**STATED TASK**:
Reproduce each of the following records word for word.

**RECORDS PROVIDED**:
....................

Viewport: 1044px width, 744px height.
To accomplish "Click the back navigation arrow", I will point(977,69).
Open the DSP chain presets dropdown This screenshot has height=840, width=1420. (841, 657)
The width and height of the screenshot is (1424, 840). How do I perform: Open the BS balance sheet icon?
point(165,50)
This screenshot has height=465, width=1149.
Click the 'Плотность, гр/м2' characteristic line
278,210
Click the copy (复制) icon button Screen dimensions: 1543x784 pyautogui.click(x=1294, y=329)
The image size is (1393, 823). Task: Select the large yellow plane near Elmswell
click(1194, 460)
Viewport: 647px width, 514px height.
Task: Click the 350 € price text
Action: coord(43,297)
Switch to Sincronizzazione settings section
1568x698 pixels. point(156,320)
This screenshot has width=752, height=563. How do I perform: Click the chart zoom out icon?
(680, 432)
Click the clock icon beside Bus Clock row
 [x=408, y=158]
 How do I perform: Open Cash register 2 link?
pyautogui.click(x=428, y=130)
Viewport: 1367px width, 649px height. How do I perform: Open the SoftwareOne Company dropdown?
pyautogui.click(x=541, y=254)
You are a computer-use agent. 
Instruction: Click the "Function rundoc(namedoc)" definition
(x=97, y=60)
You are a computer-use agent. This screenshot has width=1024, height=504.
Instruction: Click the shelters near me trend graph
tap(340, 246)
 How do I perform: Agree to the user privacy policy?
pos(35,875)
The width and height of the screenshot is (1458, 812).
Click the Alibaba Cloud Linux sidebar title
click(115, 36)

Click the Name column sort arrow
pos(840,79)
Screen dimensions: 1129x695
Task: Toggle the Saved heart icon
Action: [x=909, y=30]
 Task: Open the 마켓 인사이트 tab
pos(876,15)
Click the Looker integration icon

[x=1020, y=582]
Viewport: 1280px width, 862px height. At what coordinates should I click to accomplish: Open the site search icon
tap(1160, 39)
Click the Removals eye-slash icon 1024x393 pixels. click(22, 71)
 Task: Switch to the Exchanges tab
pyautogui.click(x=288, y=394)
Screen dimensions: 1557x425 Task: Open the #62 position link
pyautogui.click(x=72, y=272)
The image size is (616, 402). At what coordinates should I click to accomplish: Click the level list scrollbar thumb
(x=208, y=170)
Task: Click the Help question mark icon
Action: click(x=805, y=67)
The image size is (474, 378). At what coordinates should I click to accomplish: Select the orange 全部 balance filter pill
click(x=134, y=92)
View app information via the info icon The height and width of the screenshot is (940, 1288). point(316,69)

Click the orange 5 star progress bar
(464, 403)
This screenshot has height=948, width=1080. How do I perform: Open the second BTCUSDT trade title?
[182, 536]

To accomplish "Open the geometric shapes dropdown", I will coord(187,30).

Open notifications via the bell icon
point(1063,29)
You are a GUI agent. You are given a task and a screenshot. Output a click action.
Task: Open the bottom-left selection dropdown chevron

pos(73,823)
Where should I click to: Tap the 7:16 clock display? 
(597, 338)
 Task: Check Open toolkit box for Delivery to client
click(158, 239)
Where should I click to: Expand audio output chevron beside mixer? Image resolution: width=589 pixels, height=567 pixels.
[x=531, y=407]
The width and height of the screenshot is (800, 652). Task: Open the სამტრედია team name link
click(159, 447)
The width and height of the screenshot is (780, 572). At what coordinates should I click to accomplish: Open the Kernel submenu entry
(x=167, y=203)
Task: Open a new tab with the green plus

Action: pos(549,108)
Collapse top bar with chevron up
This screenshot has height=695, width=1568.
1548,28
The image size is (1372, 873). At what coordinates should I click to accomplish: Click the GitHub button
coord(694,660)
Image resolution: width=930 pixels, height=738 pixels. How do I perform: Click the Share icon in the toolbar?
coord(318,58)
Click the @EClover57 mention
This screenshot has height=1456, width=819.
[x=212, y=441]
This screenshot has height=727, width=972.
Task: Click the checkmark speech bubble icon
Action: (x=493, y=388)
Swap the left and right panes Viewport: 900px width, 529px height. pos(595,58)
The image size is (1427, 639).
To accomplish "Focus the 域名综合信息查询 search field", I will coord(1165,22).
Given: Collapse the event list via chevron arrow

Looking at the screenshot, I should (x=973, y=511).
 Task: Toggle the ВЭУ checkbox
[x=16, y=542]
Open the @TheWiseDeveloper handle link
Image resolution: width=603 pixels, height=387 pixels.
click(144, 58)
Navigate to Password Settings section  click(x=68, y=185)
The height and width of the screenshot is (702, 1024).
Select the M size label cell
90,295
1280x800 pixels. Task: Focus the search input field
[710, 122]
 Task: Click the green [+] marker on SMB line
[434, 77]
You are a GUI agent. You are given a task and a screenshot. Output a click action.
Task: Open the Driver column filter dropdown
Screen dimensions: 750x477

....................

**THE COMPLETED TASK**:
Viewport: 1044px width, 744px height.
To accomplish "Click the back navigation arrow", I will point(977,69).
Open the DSP chain presets dropdown This screenshot has height=840, width=1420. (841, 657)
The width and height of the screenshot is (1424, 840). How do I perform: Open the BS balance sheet icon?
point(165,50)
This screenshot has height=465, width=1149.
Click the 'Плотность, гр/м2' characteristic line
278,210
Click the copy (复制) icon button Screen dimensions: 1543x784 pyautogui.click(x=1294, y=329)
The image size is (1393, 823). Task: Select the large yellow plane near Elmswell
click(1194, 460)
Viewport: 647px width, 514px height.
Task: Click the 350 € price text
Action: coord(43,297)
Switch to Sincronizzazione settings section
1568x698 pixels. point(156,320)
This screenshot has width=752, height=563. How do I perform: Click the chart zoom out icon?
(680, 432)
Click the clock icon beside Bus Clock row
 [x=408, y=158]
 How do I perform: Open Cash register 2 link?
pyautogui.click(x=428, y=130)
Viewport: 1367px width, 649px height. How do I perform: Open the SoftwareOne Company dropdown?
pyautogui.click(x=541, y=254)
You are a computer-use agent. 
Instruction: Click the "Function rundoc(namedoc)" definition
(x=97, y=60)
You are a computer-use agent. This screenshot has width=1024, height=504.
Instruction: Click the shelters near me trend graph
tap(340, 246)
 How do I perform: Agree to the user privacy policy?
pos(35,875)
The width and height of the screenshot is (1458, 812).
Click the Alibaba Cloud Linux sidebar title
click(115, 36)

Click the Name column sort arrow
pos(840,79)
Screen dimensions: 1129x695
Task: Toggle the Saved heart icon
Action: [x=909, y=30]
 Task: Open the 마켓 인사이트 tab
pos(876,15)
Click the Looker integration icon

[x=1020, y=582]
Viewport: 1280px width, 862px height. At what coordinates should I click to accomplish: Open the site search icon
tap(1160, 39)
Click the Removals eye-slash icon 1024x393 pixels. click(22, 71)
 Task: Switch to the Exchanges tab
pyautogui.click(x=288, y=394)
Screen dimensions: 1557x425 Task: Open the #62 position link
pyautogui.click(x=72, y=272)
The image size is (616, 402). At what coordinates should I click to accomplish: Click the level list scrollbar thumb
(x=208, y=170)
Task: Click the Help question mark icon
Action: click(x=805, y=67)
The image size is (474, 378). At what coordinates should I click to accomplish: Select the orange 全部 balance filter pill
click(x=134, y=92)
View app information via the info icon The height and width of the screenshot is (940, 1288). point(316,69)

Click the orange 5 star progress bar
(464, 403)
This screenshot has height=948, width=1080. How do I perform: Open the second BTCUSDT trade title?
[182, 536]

To accomplish "Open the geometric shapes dropdown", I will coord(187,30).

Open notifications via the bell icon
point(1063,29)
You are a GUI agent. You are given a task and a screenshot. Output a click action.
Task: Open the bottom-left selection dropdown chevron

pos(73,823)
Where should I click to: Tap the 7:16 clock display? 
(597, 338)
 Task: Check Open toolkit box for Delivery to client
click(158, 239)
Where should I click to: Expand audio output chevron beside mixer? Image resolution: width=589 pixels, height=567 pixels.
[x=531, y=407]
The width and height of the screenshot is (800, 652). Task: Open the სამტრედია team name link
click(159, 447)
The width and height of the screenshot is (780, 572). At what coordinates should I click to accomplish: Open the Kernel submenu entry
(x=167, y=203)
Task: Open a new tab with the green plus

Action: pos(549,108)
Collapse top bar with chevron up
This screenshot has height=695, width=1568.
1548,28
The image size is (1372, 873). At what coordinates should I click to accomplish: Click the GitHub button
coord(694,660)
Image resolution: width=930 pixels, height=738 pixels. How do I perform: Click the Share icon in the toolbar?
coord(318,58)
Click the @EClover57 mention
This screenshot has height=1456, width=819.
[x=212, y=441]
This screenshot has height=727, width=972.
Task: Click the checkmark speech bubble icon
Action: (x=493, y=388)
Swap the left and right panes Viewport: 900px width, 529px height. pos(595,58)
The image size is (1427, 639).
To accomplish "Focus the 域名综合信息查询 search field", I will coord(1165,22).
Given: Collapse the event list via chevron arrow

Looking at the screenshot, I should (x=973, y=511).
 Task: Toggle the ВЭУ checkbox
[x=16, y=542]
Open the @TheWiseDeveloper handle link
Image resolution: width=603 pixels, height=387 pixels.
click(144, 58)
Navigate to Password Settings section  click(x=68, y=185)
The height and width of the screenshot is (702, 1024).
Select the M size label cell
90,295
1280x800 pixels. Task: Focus the search input field
[710, 122]
 Task: Click the green [+] marker on SMB line
[434, 77]
You are a GUI agent. You are given a task and a screenshot. Output a click action.
Task: Open the Driver column filter dropdown
Screen dimensions: 750x477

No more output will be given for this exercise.